- [CHALLENGE] Reproduce only the stretch from the line containing "Viewport: 797px width, 422px" through the end of the records, requests included, and shift every coordinate in the answers by -58.

- [RAW RECORDS]
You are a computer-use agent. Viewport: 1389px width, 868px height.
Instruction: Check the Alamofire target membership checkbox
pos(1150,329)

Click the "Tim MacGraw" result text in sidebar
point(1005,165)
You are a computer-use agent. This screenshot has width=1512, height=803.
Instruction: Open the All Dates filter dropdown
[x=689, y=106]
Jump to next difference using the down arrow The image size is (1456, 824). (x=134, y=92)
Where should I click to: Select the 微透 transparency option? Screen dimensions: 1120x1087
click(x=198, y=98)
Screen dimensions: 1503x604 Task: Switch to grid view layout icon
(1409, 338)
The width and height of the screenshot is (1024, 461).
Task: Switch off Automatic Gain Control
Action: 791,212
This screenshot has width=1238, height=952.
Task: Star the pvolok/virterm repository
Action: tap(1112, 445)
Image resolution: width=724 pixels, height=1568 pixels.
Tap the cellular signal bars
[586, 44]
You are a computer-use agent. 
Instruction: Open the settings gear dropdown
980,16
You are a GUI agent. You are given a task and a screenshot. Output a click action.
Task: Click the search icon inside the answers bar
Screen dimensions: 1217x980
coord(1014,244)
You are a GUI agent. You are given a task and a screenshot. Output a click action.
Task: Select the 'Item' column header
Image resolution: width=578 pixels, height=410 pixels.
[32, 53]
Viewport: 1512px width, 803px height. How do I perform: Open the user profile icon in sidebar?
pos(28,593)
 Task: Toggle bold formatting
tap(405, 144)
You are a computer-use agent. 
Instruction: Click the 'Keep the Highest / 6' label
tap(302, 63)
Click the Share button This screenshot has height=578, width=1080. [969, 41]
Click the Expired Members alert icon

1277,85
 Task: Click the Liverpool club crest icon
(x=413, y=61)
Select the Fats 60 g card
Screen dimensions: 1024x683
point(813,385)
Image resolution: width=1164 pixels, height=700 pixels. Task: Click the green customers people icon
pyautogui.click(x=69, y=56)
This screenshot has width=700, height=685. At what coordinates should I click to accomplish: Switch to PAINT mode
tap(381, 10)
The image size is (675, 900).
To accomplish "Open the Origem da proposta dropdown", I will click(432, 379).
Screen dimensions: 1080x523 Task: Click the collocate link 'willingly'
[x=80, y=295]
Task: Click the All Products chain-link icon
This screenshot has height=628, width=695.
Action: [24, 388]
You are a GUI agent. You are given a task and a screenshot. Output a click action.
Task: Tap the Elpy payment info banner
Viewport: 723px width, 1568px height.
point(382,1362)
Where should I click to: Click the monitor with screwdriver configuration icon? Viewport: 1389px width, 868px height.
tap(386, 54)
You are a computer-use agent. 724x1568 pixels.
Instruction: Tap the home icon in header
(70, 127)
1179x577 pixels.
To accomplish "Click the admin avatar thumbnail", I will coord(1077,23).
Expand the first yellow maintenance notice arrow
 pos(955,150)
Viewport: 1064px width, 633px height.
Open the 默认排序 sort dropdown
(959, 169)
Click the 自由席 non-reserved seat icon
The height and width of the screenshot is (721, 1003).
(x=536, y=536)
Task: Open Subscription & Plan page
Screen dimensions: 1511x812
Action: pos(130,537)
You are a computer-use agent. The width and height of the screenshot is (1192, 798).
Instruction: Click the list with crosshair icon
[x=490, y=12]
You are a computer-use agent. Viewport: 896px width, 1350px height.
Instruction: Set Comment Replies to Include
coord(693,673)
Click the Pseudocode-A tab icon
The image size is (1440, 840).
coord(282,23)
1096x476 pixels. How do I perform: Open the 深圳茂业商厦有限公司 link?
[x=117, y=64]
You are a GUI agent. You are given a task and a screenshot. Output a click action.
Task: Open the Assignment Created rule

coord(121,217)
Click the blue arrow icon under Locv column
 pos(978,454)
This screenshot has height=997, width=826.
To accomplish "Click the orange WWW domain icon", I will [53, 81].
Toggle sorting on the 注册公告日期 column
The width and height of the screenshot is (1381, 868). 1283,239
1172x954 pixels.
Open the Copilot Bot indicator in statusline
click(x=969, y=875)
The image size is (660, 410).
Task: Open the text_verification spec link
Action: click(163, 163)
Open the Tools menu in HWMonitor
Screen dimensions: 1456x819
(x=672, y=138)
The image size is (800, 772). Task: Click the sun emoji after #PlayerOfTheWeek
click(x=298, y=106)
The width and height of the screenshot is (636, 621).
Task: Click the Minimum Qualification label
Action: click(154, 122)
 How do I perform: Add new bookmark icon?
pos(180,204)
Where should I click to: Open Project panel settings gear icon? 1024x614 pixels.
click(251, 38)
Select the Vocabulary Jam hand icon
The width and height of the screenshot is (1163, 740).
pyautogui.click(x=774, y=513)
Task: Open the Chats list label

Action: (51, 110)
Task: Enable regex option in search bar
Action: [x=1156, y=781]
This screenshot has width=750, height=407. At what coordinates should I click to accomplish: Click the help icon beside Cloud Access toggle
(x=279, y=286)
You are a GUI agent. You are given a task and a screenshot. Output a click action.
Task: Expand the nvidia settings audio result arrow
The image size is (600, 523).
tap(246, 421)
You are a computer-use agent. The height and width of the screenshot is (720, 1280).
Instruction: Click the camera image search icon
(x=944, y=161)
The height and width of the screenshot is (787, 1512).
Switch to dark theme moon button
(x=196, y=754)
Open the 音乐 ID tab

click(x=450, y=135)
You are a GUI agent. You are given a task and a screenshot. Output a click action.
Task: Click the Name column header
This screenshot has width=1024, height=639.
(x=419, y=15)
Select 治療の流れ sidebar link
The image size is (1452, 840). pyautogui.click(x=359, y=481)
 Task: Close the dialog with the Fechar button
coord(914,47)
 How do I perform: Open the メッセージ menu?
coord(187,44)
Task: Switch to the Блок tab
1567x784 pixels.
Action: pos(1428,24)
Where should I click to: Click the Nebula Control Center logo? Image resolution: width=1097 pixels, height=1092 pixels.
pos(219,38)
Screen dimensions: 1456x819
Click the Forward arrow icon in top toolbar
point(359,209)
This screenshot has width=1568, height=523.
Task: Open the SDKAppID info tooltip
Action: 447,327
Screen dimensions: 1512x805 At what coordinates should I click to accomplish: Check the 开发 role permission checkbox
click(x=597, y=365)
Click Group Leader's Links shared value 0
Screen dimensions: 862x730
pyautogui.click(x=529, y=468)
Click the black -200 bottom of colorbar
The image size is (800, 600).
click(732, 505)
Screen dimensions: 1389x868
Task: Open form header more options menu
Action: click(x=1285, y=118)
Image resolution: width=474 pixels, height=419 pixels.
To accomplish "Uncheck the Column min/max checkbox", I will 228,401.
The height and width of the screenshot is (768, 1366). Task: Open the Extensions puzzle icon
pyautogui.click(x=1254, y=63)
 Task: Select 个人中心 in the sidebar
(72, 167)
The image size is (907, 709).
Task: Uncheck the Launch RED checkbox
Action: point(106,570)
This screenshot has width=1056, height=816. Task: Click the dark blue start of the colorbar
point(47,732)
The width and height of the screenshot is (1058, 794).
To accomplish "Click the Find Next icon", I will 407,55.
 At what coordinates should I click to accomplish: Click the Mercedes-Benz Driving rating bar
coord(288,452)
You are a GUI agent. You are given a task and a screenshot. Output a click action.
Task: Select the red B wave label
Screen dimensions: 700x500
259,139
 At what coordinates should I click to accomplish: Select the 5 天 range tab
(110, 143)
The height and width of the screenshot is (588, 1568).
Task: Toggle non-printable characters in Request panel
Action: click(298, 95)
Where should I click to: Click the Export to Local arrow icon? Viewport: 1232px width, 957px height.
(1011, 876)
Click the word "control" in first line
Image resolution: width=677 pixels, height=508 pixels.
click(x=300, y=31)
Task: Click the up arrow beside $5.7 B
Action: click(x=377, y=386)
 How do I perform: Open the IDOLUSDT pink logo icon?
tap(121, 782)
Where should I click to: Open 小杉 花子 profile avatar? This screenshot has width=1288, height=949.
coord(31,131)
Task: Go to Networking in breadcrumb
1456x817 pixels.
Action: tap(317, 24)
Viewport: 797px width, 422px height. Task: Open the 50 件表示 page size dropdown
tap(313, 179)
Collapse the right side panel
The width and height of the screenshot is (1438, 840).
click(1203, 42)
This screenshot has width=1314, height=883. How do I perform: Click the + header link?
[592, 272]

- [WRITTEN REPLY]
Viewport: 797px width, 422px height. Task: Open the 50 件表示 page size dropdown
tap(255, 121)
Collapse the right side panel
The width and height of the screenshot is (1438, 840).
click(1145, -16)
This screenshot has width=1314, height=883. How do I perform: Click the + header link?
[534, 214]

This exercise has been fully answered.